Goal of the exercise:
Output exactly the lines spanning from the line containing "[button] (109, 24)" to the last line of the entries, inclusive.
Segment Start: Dataset
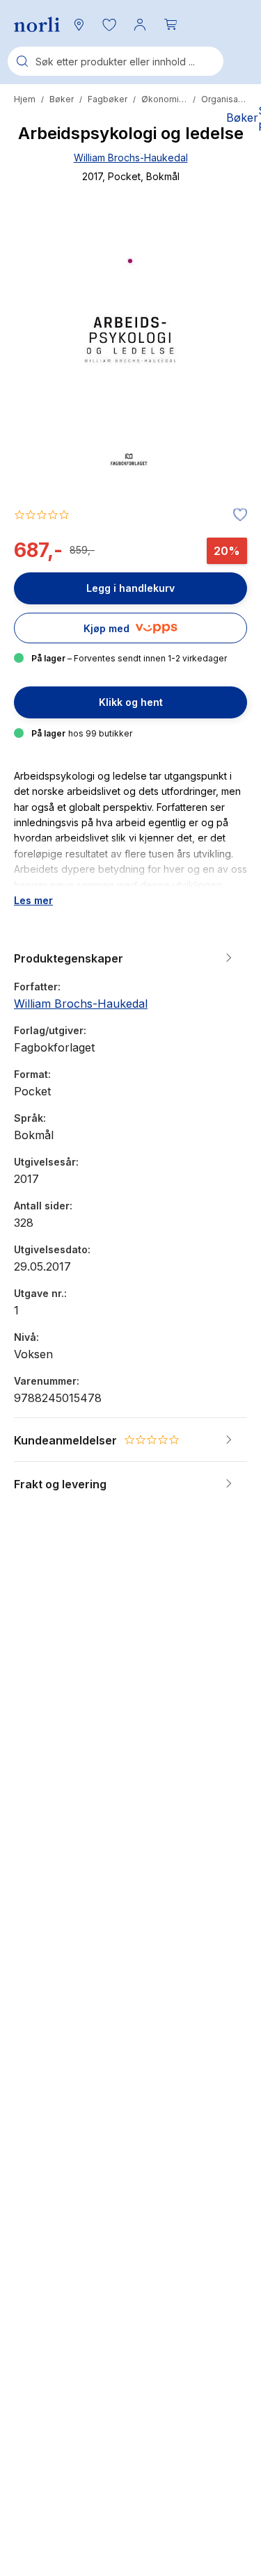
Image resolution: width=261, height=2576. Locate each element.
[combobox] (115, 61)
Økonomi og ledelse (164, 99)
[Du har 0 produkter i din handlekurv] (170, 24)
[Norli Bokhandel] (37, 25)
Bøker (61, 99)
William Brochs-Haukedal (131, 157)
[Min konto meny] (140, 24)
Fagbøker (107, 99)
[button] (109, 24)
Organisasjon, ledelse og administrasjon (224, 99)
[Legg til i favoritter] (236, 515)
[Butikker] (78, 24)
Segment End: Dataset
Exercise solution:
[button] (109, 24)
Organisasjon, ledelse og administrasjon (224, 99)
[Legg til i favoritter] (236, 515)
[Butikker] (78, 24)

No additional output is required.